Development of novel stimulation tools for seizure intervention
Prof. Carola Haas
Prof. Ulrich Egert
Prof. Ilka Diester
Mesial temporal lobe epilepsy (MTLE) is the most common form of focal epilepsies in adults. MTLE is often associated with hippocampal sclerosis (HS) comprising neuronal cell death and structural reorganization. Considering that MTLE patients are often resistant to medication, current therapy relies mainly on resection of the epileptogenic focus. Since surgical intervention carries a high risk for the affected patient, other treatment options are desperately needed.
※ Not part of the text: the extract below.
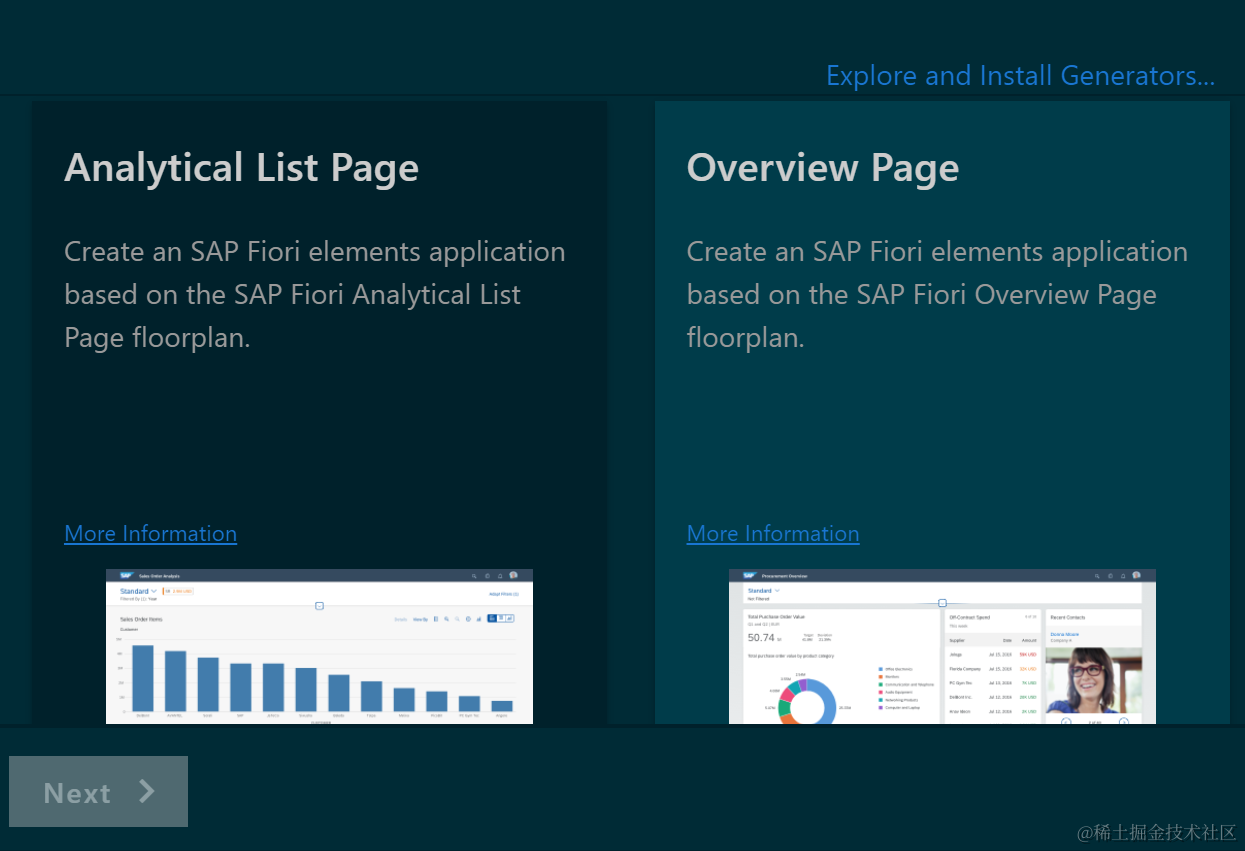The height and width of the screenshot is (851, 1245).
Task: Select the Analytical List Page template card
Action: pyautogui.click(x=319, y=400)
Recently, deep brain stimulation (DBS) evolved as a promising approach for seizure interference. Typically, high-frequency stimulation (HFS, 100-200 Hz) is performed in the hippocampus or the anterior thalamic nucleus to interfere with limbic seizures, assuming that electrical pulses reduce the seizure threshold by disrupting network synchronization (Li and Cook, Epilepsia, 2018). However, in MTLE with severe HS, current stimulation protocols are often not effective. It is assumed, that extensive neuronal cell loss and glial scarring (Velasco et al., Epilepsia, 2007) alter the electrical resistance in sclerotic neural tissue. This hampers the efficacy of HFS, since stimulation can only be successful when targeting a sufficiently preserved network. Therefore, patients with severe HS may require specific stimulation parameters to achieve seizure control. In fact, a small cohort study (Lim et al., Neuromodulation, 2016) pointed to the use of low-frequency stimulation (LFS). However, to systematically assess anti-ictogenic effects of LFS in relation to disease parameters, studies in translational animal models are crucial.